PS my consultant said the best current evidence says that a 30 yr old has an 8% chance of falling pg each month; at 35 yrs it is 5%. That's across everyone so obviously some people have a much lower chance and some will catch first time even in their 30s. Compares to about 25% up to about age 25.

kawaii · 12/12/2013 13:49

I started trying at 31, pregnant in 6 months and baby at 32. If I am honest I wish i had waited a bit longer. A lot of the mum's at the hospital (London) were 38/39 with first babies! I felt like I could have had more fun before being tied down with a baby.

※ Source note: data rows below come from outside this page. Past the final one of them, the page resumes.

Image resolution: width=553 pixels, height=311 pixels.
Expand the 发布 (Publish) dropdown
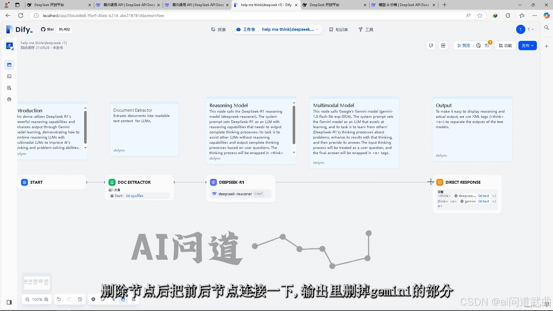(533, 45)
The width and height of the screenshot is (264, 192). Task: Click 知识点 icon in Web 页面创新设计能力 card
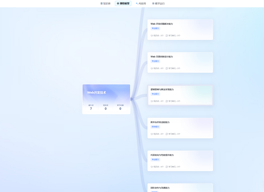click(152, 69)
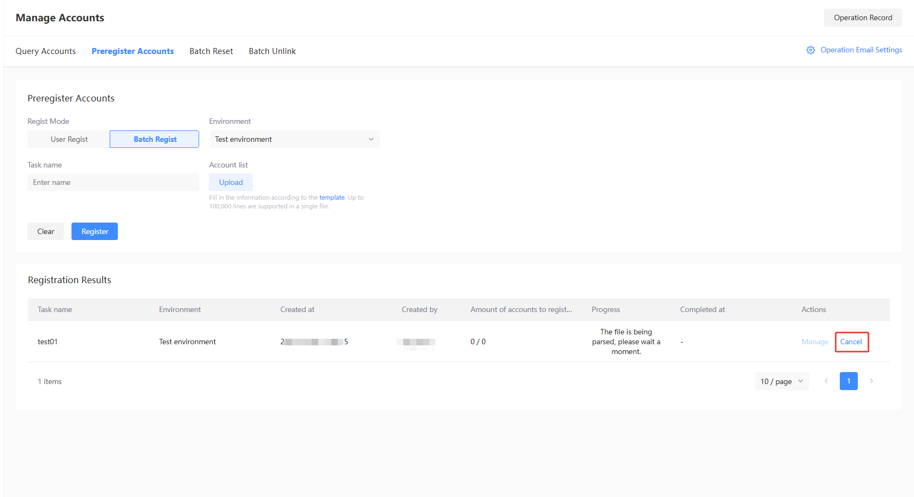Screen dimensions: 914x497
Task: Clear the preregistration form
Action: [x=45, y=231]
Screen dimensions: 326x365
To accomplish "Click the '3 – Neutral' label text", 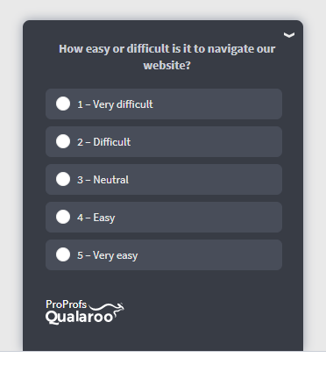I will click(x=103, y=180).
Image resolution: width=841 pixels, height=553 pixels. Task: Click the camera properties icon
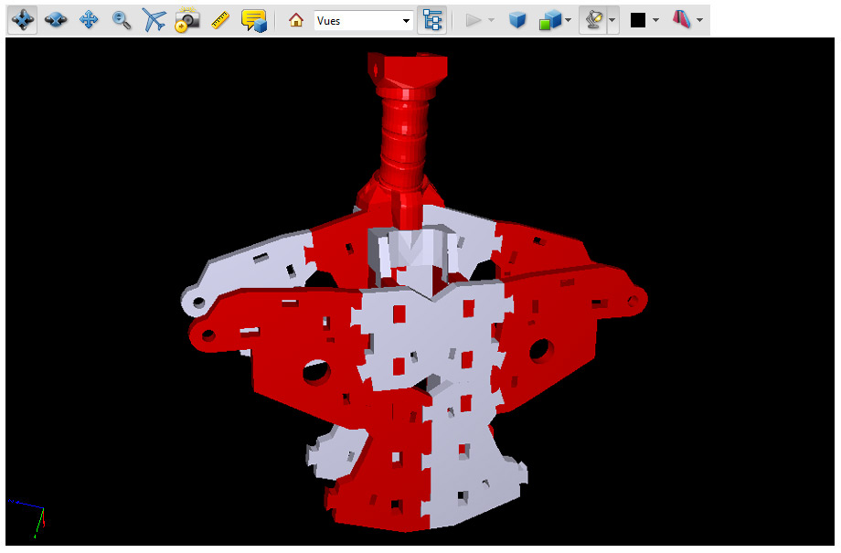(x=186, y=19)
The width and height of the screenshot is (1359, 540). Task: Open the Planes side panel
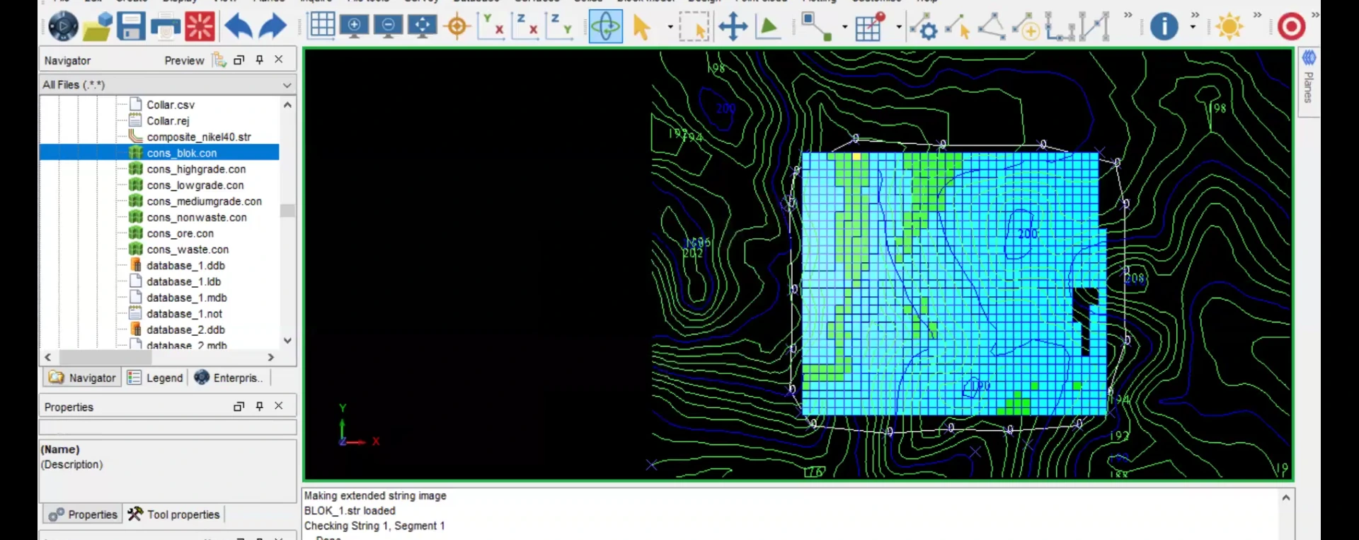click(x=1309, y=79)
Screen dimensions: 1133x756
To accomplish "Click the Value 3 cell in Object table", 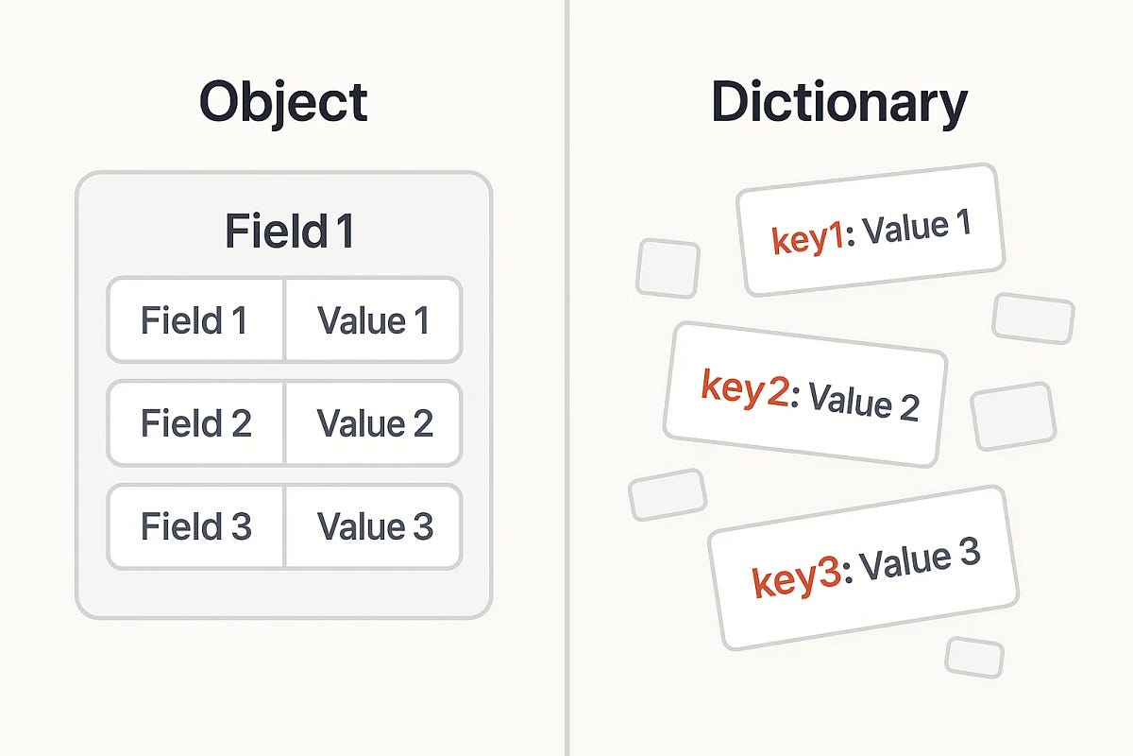I will tap(373, 526).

But I remember that panicky feeling of hitting 30 and feeling like what if it's too late! It is a relief to have had a baby and time to have more if I want. So sensibly you should try now but if I were you i'd wait until 34.

GoMommaGo · 12/12/2013 14:09

I agree with other posters, stop the contraception (clearly with both of you aware!) and just proceed as usual!! Then re assess in 4 to 6 months time if nothing happens by chance. We started trying at 27 as I was so worried about it not happening (no reason medically at time I was aware of- just me paranoia) and it happened straight away, I went part time after and dh has quite a good job so it worked out fine, then we went for dc 2 about 18 months later, again very quick all fine, then got married moved house etc etc, busy busy and began to try for dc3.... I was 33 by then, house move very stressful (no surprises there tho!) and it took longer, I think I may have had one very very early mc but never did a test so you never know and then made a concerted try to get preg effort and it happened that month, due any day and I turned 34 a couple months ago. I guess until you try you just don't know if it will happen and as someone mentioned up thread, it could happen fairly quickly but if you hav a mc then that will add to the time it takes over any 6mnths - year. Don't worry unnecessarily but it's realistic to think now may be a better time than in two more years, I agree with someone else that fertility isn't always that much worse at 34 than 32 for eg but it's the time you run out of if you wait till 34 to find out if it works or not.

sebsmummy1 · 12/12/2013 14:09

Kawaii I can absolutely assure you that if you'd started trying at 31 and hadn't got pregnant for over 24 cycles not trying would have been one of your biggest regrets right now.

There are women all over the TTC forums who would give ANYTHING to have a healthy child. You really just don't know what you've got until it's gone.